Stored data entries
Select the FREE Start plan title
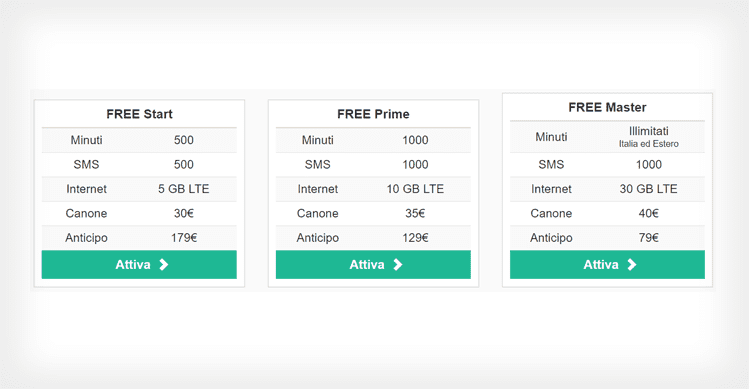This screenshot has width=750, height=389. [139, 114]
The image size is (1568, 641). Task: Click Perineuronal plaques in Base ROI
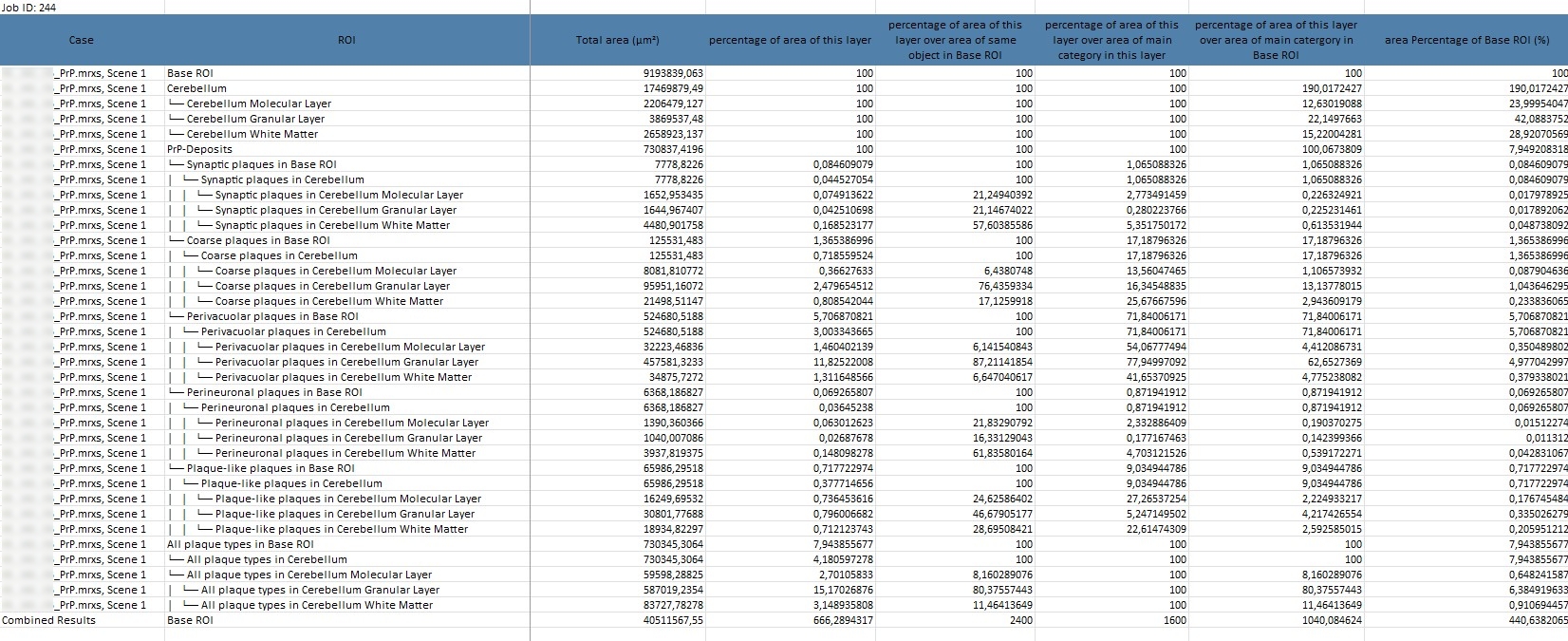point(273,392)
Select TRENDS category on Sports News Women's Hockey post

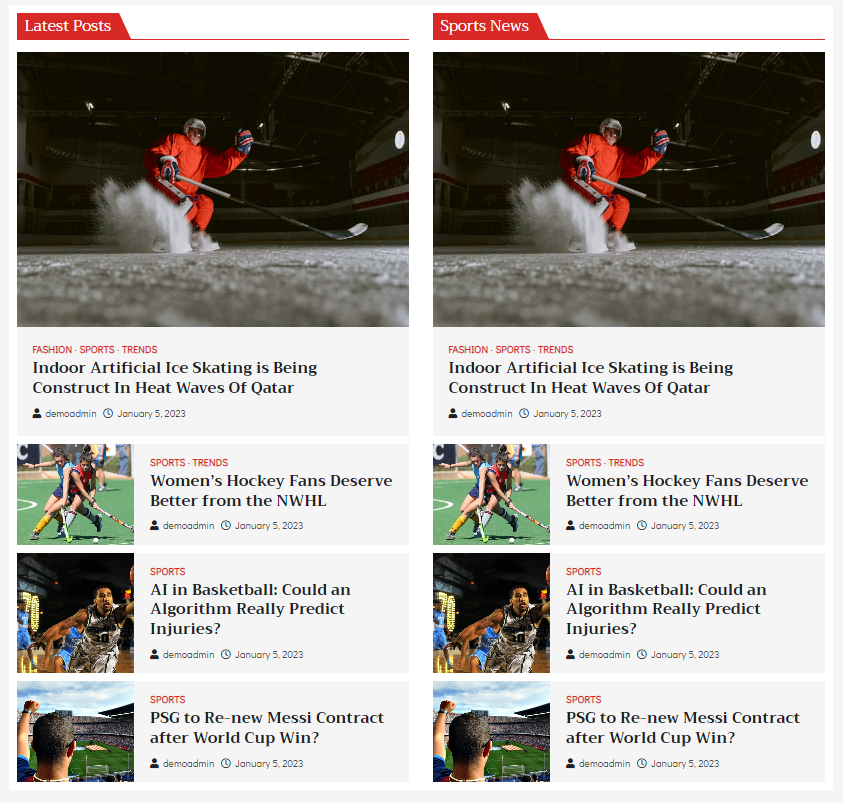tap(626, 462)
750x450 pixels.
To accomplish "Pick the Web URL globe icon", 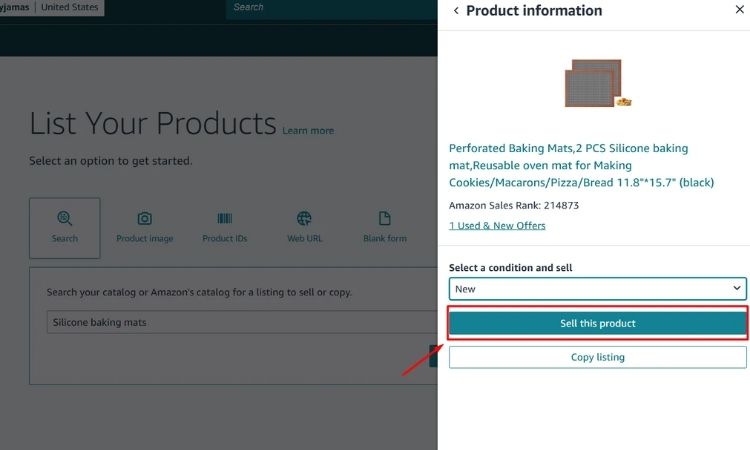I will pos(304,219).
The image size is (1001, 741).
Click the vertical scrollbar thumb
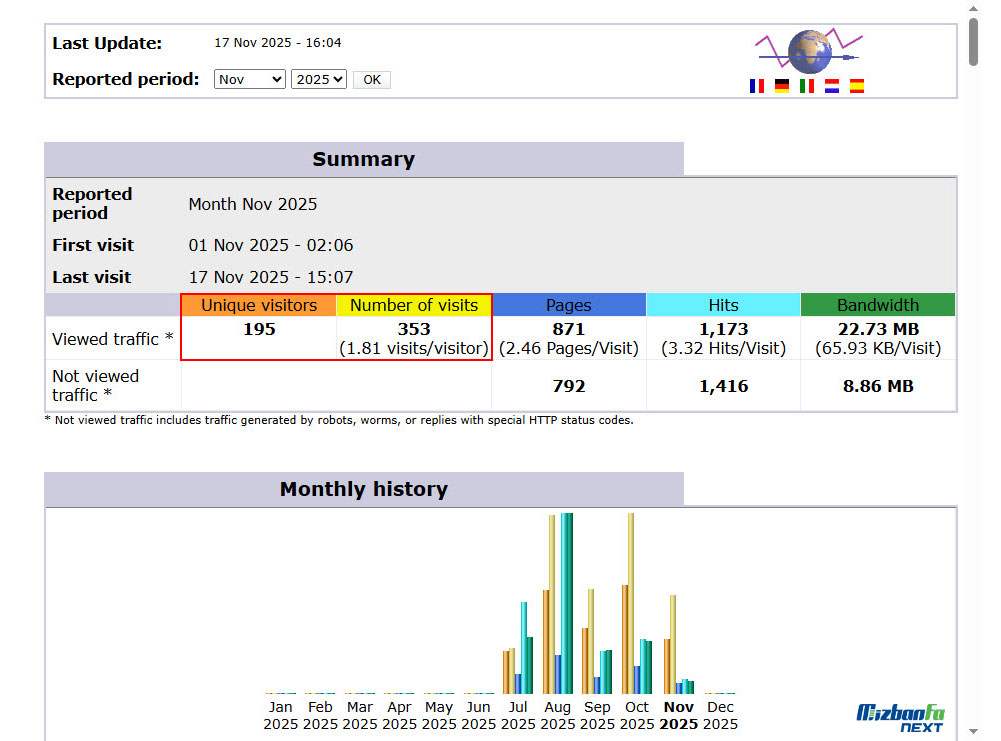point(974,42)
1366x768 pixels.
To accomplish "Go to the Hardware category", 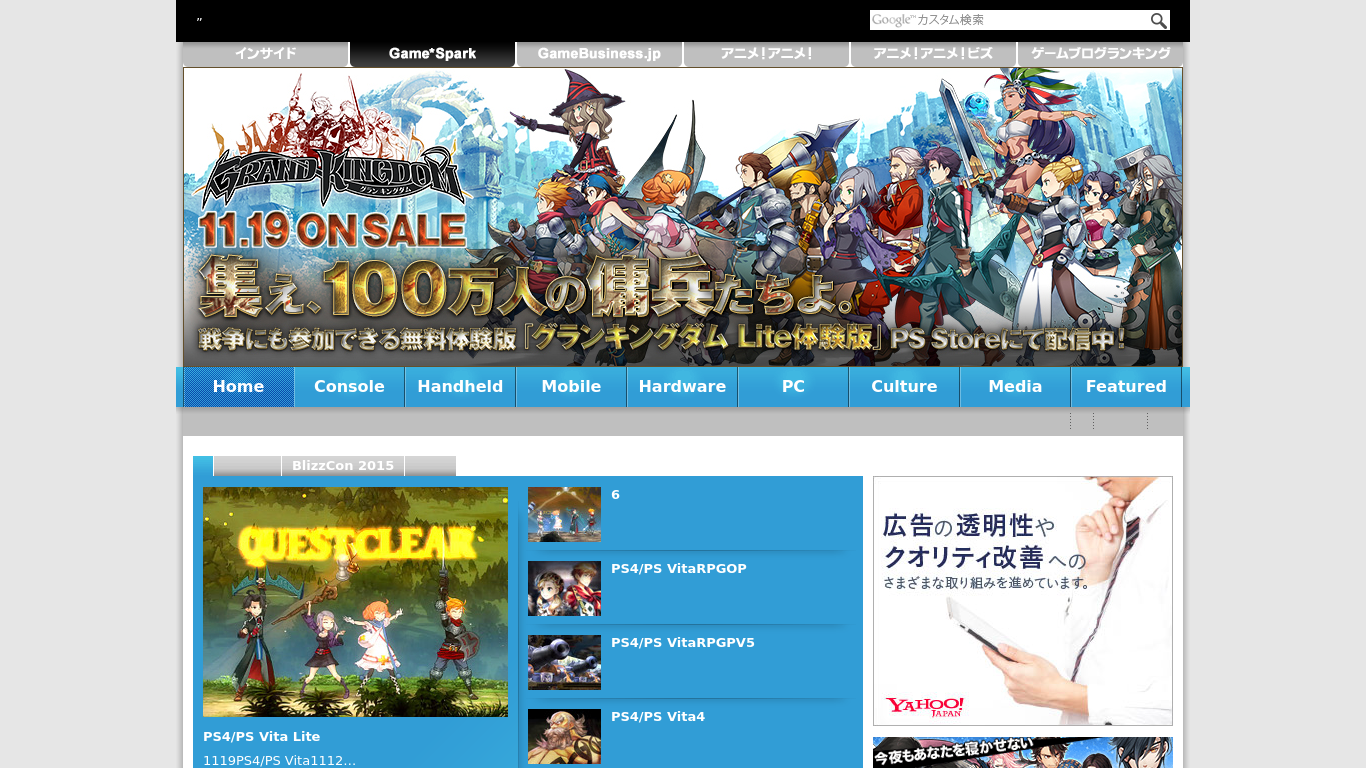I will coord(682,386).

● Exercise goal
Please quote exactly the run of lines that starts the entries and ends at the line containing "750x450 pixels.", leaving out every picture.

● Solution for this problem
Select the FREE Start plan title
This screenshot has width=750, height=389. [139, 114]
The image size is (1568, 641). Task: Click Perineuronal plaques in Base ROI
point(273,392)
Select TRENDS category on Sports News Women's Hockey post

tap(626, 462)
750x450 pixels.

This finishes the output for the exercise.